Protéger les semences des agriculteurs, et continuer à discuter

La conclusion de La Via Campesina est double : d’une part, encourager les agriculteurs à ne plus partager leurs semences avec le Système multilatéral du Tirpaa ; d’autre part, continuer les discussions pour améliorer le système. « Tant que le Traité n’interdira pas à ceux qui ont accès aux semences de son système multilatéral de revendiquer des brevets ou autres droits limitant le droit des agriculteurs qui les ont fournies de continuer à les utiliser, les échanger et les vendre, La Via Campesina recommandera aux paysans du monde entier de ne plus remettre au système multilatéral du Traité leurs propres semences et les informations séquentielles numériques qu’elles contiennent. Elle encourage les gouvernements des pays en développement à exiger la même condition avant de remettre au Traité leurs propres collections nationales de semences ».

Mais il ne s’agit pas non plus de sacrifier l’un des seuls instruments internationaux qui reconnaît «  l’énorme contribution que les communautés locales et autochtones ainsi que les agriculteurs de toutes les régions du monde (…) ont apportée et continueront d’apporter à la conservation et à la mise en valeur des ressources phytogénétiques » ; et qui affirme dans son article 9 que rien, dans le Traité, ne peut entraver leurs droits de conserver, échanger et vendre les semences produites à la ferme.
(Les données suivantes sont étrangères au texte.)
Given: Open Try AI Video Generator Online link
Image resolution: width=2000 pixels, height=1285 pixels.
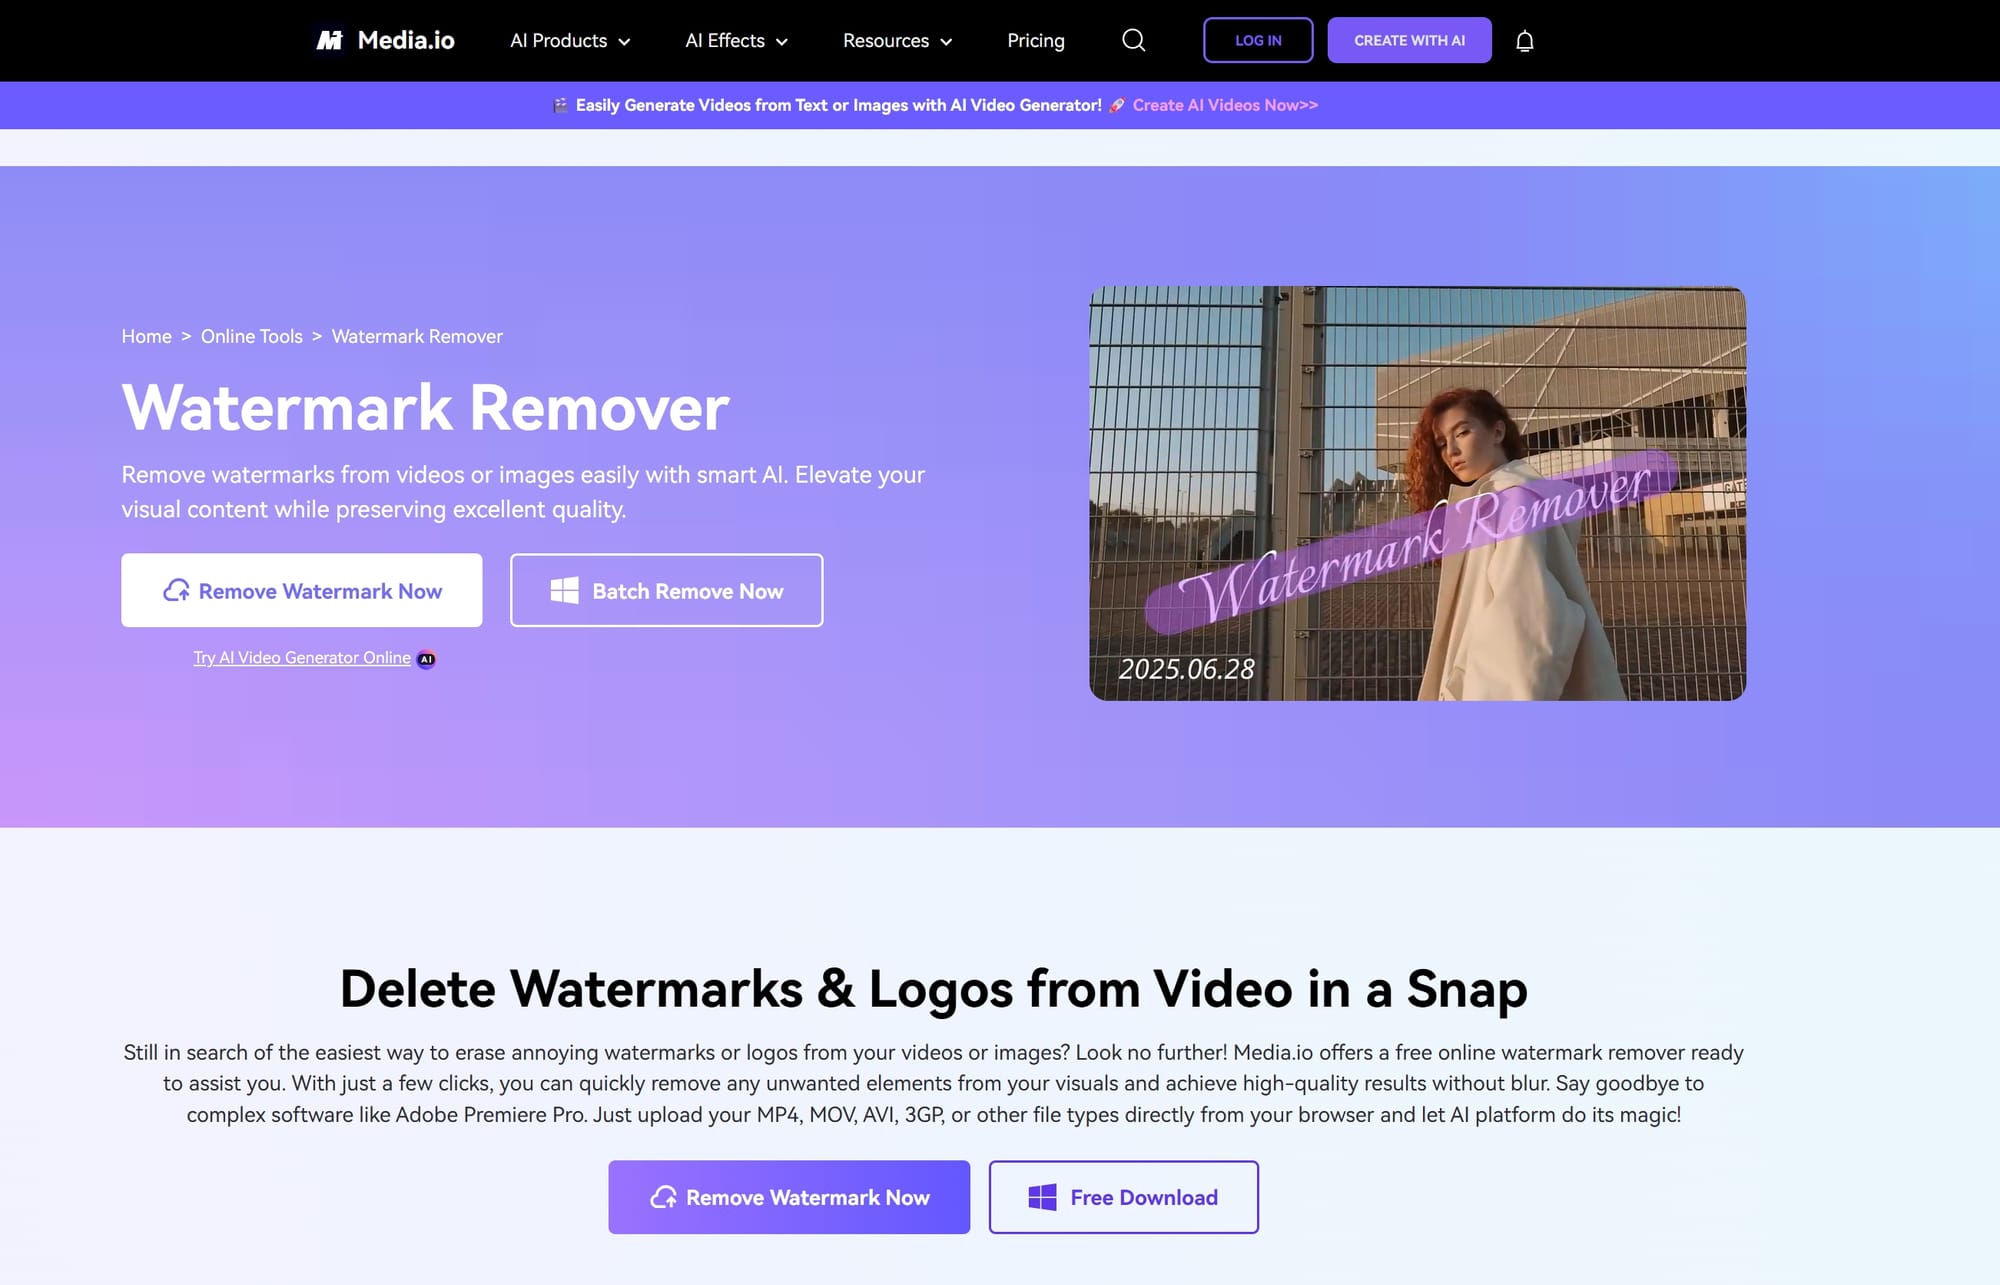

LVC « appelle [donc] les paysans à continuer à travailler avec les banques nationales de semences et les gouvernements qui protègent leurs droits dans leurs lois nationales ». Par exemple, les pays qui interdisent l’extension de la portée d’un brevet sur une information génétique à des organismes végétaux ou animaux issus exclusivement de procédés essentiellement biologique, y compris lorsqu’ils contiennent la même information génétique et expriment sa fonction brevetée. À noter à ce sujet que l’Inde, notamment, a rappelé, au cours de la cérémonie d’ouverture de cette réunion, que sa loi sur les semences garantit le respect de ces droits des agriculteurs. Ce pays a proposé dans la foulée d’accueillir la prochaine session de l’organe directeur en 2021, ce qui a été accepté. LVC ne claque donc pas la porte et annonce qu’elle « continuera aussi à travailler avec le Traité pour qu’il puisse sortir de l’impasse dans laquelle l’enferme l’arrogance coloniale de quelques pays riches ».

Tristes résultats

Dans un récent communiqué [7], le CIP qualifie les résultats de cette réunion de « tristes », constatant le non respect des règles élémentaires des discussions multilatérales par la présidente étasunienne de cette session de l’Organe directeur. Il souligne également le blocage des discussions sur le système multilatéral et l’information de séquençage numérique, évoquant la plaisanterie de certains pays européens qui affirmaient « que les discussions peuvent être conservées à Svalbard pendant 2 ans ». Pour rappel, des centaines de milliers de graines collectées dans les champs des paysans sont stockées dans un grand congélateur hébergé sur cette île norvégienne de Svalbard [8]. Pour l’un des négociateurs de LVC, « elles sont en train de mourir, mais elles y laisseront toujours leurs cadavres à disposition des séquenceurs de génome ».

[1« Séquençage numérique des ressources génétiques  », traduction possible, parmi d’autres, de l’acronyme anglais DSI pour « digital sequence information on genetic resources ».

[4Le dernier en date est la Géorgie, en juillet 2019, voir : http://www.fao.org/plant-treaty/news/news-detail/fr/c/1200317/

[6La réunion s’est terminée sans aucune décision au milieu de la nuit après son terme légal samedi 16 novembre à minuit.

[7Que restera-t-il de la biodiversité que nous laisserons aux générations futures ? La participation du CIP à l’Organe directeur du Traité international sur les semences, novembre 25, 2019.